Big data in small places — 10 years later
Back in 2012, Dan MacLean and I wrote about how a “small-sized” research institute like The Sainsbury Laboratory can deal with the data deluge that biology was facing. Ten years later, the article remains current.
Adapted from MacLean, D., and Kamoun, S. 2012. Big data in small places. Nature Biotechnology, 30:33–34.
My motivation for reposting this article is a question that arose just this last Friday at the workshop “How to do Science”. A student queried whether bioinformatics should also be performed according to the GOHREP framework or whether this guide is only appropriate to wet lab research. The answer is straightforward and is further discussed in this re-posted article. Don’t approach bioinformatics as black box tricks and forget the basics of rigorous experimentation. As Dan and I wrote, we very much urge biologists to gain enough computational biology expertise to be able to test their won hypotheses and approach bioinformatics in the same way they would approach wet lab experiments. Provision of bioinformatics support at small-sized research institutions should keep this in mind and avoid top-down approaches.
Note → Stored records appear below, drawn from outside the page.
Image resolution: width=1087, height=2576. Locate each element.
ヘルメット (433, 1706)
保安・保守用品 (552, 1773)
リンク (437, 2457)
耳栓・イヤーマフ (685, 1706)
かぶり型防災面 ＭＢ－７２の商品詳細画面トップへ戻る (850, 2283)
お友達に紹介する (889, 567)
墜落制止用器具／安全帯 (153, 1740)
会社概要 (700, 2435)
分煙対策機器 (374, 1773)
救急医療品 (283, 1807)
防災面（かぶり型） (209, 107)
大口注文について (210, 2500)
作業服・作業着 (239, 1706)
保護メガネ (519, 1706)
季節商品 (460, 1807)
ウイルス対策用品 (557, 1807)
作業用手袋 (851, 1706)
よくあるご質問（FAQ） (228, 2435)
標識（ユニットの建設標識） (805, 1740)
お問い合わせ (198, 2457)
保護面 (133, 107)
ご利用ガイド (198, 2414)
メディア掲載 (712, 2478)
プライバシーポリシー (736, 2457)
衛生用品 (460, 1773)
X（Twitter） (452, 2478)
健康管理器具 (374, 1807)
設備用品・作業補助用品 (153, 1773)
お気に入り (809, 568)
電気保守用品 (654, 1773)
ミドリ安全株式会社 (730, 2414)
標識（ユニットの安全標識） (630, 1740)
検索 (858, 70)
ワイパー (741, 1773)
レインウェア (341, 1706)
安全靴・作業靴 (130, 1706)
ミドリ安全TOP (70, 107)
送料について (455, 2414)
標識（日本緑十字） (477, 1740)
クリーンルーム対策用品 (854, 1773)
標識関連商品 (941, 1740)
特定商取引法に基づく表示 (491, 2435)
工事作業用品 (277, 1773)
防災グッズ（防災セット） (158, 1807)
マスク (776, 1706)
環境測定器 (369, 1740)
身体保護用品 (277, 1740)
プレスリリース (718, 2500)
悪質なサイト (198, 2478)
As biology becomes increasingly dependent on very large datasets biologists must learn the tools and techniques to interpret this “big data”. Bioinformatics support must adapt and evolve by providing training and systems in which big data biology can thrive.
The recent meteoric rise in the rates and ease at which biological data, particularly DNA sequences, can be collected has created opportunities for new, exciting but heavily data-bound projects that would not have been conceivable just a few years ago. This proliferation has brought new challenges. Scientists now deal with volumes of data so large that high performance computer software and hardware have become integral to modern biological research. Bioinformatics capability is now more than ever a vital component of the research. Here, we share our views and experience on how small institutions can best manage bioinformatics support in an era of big data biology.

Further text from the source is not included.